*EXTRAIT DU DOCUMENT*.
%%

Je n’entends pas les pas des grands-mères qui courent après leurs petits-enfants. Ni les conducteurs de trams qui annoncent les arrêts et moi qui, enfin, doit descendre. Ni le taxi qui file à toute allure à côté de moi et se gare brusquement sur le bord du trottoir. Je n’entends pas le crissement de ses freins. Voilà l’Odessa de mon enfance : les lèvres de mon père qui s’ouvrent et l’histoire qui commence. Il se baisse pour ramasser une pièce. L’histoire s’arrête. Il se relève et l’histoire reprend. 

Quand je reviens dans cette ville, les conversations continuent, même si ceux dont j’écoute les histoires ne sont plus là. 

 

Comment vous sentez-vous au vu des événements et des incertitudes liées à la guerre et à son issue ? Arrivez-vous à écrire ? 

C’est si réel. J’y étais il y a à peine deux mois, en pleine guerre. Mon oncle et ma tante vivent toujours à Odessa, ils sont octogénaires. Un bâtiment de leur rue, à un pâté de maison d’eux, a été bombardé. Pourtant, à chaque fois que je leur ai proposé de partir (j’étais arrivé en Ukraine depuis la Moldavie, puisqu’il est impossible d’atterrir en Ukraine, et j’avais conduit jusqu’à Odessa et prévu une voiture pour traverser la frontière avec eux), ma tante m’a demandé pourquoi moi j’étais si mince et si je mangeais assez. Mon oncle a crié que ma tante enseignait la musique depuis 40 ans dans cette ville et que la moitié des habitants d’Odessa étaient d’anciens élèves. Peu importe que la moitié de la ville ait fui et ait été remplacée par des sacs de sable et des installations antichars. 

Ils veulent rester, car c’est là qu’ils ont toujours vécu.

%%

*DONNÉES FOURNIES*.
%%

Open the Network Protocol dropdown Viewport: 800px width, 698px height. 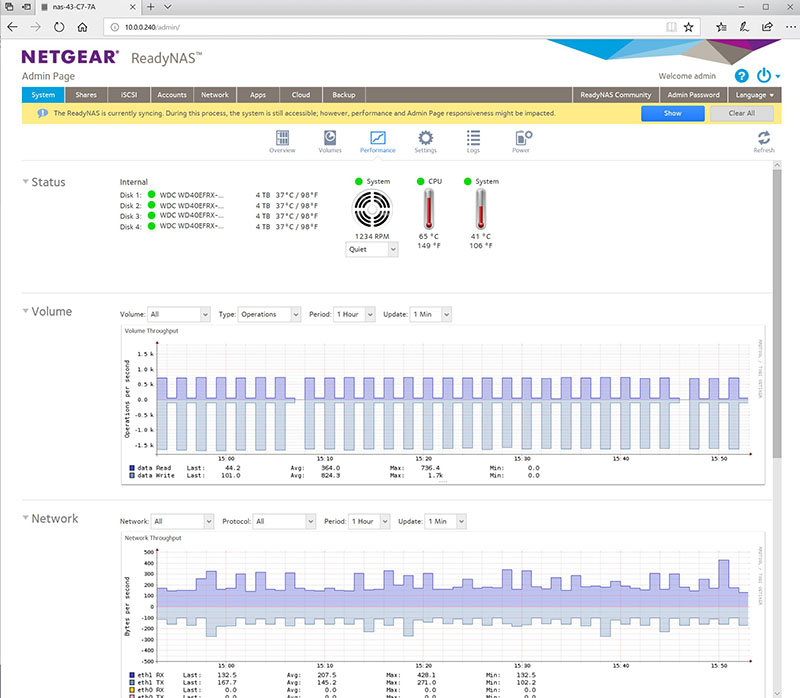point(283,521)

%%

*TÂCHES*.
**1.** Dans l'extrait sur Odessa, depuis combien d'années la tante enseigne-t-elle la musique dans la ville ?
**2.** Poursuivez l'extrait sur Odessa à partir de la dernière phrase.

*RÉPONSES AUX TÂCHES*.
**1.** Depuis 40 ans.

**2.**
C’était comment à Odessa ? C’était l’été, il y avait du monde dans les rues, dans les restaurants... Odessa, joyeuse comme d’habitude (à l’époque de l’URSS, Odessa était la ville de la fête). Mais aujourd’hui, les habitants ont une nouvelle habitude : des sirènes antiaériennes retentissent au moins 3 à 4 fois par jour. Nous étions là, au restaurant, au son des sirènes. Et tous les habitants continuaient à trinquer. 

Totalement surréaliste.

Mais, cette attitude n’est pas tellement surprenante. Au début de la guerre, j’écrivais sans cesse à ma famille et à mes amis pour leur demander ce que je pouvais faire, comment je pouvais les aider. 

J’ai donc envoyé un e-mail à un ami plus âgé, un journaliste à Odessa. Je lui ai demandé : dis-moi ce que je peux faire pour toi, je veux vraiment t’aider.

Il m’a répondu : Les gens comme Poutine vont et viennent. Si tu veux nous aider, envoie-nous des poèmes et des essais. Nous sommes en train de créer un magazine littéraire. 

En pleine guerre. Vous vous rendez compte. 

Mon oncle et ma tante veulent rester à Odessa, car c’est là qu’ils ont toujours vécu.

Pourriez-vous nous parler en quelques mots de la littérature ukrainienne ? Elle sera mise en avant de différentes manières lors du festival, mais reste assez méconnue en France. 

La littérature en Ukraine est très variée, il faudrait plus qu’une interview, ou même un festival, pour vous la présenter. Mais c’est un bon début et je suis déjà très heureux de cette introduction. Ce qui serait utile, c’est que les gens comprennent l’importance de la poésie. La situation en Ukraine nous le montre bien, les gens eux-mêmes nous le montrent. 

J’ai envie de vous parler d’une amie. Lorsque la guerre a éclaté et que Kiev a été durement bombardée, cette amie ukrainienne m’a raconté par e-mail ce qu’elle vivait : des nuits complètes passées dans les stations de métro de Kiev, alors utilisées comme abris antiaériens, à réciter des poèmes. Elle les récitait pour elle, mais aussi pour ceux qui l’entouraient, pour ne pas sombrer dans la folie. Lorsqu’elle a commencé à fatiguer, elle a traduit ces poèmes dans d’autres langues, pour ne pas s’arrêter.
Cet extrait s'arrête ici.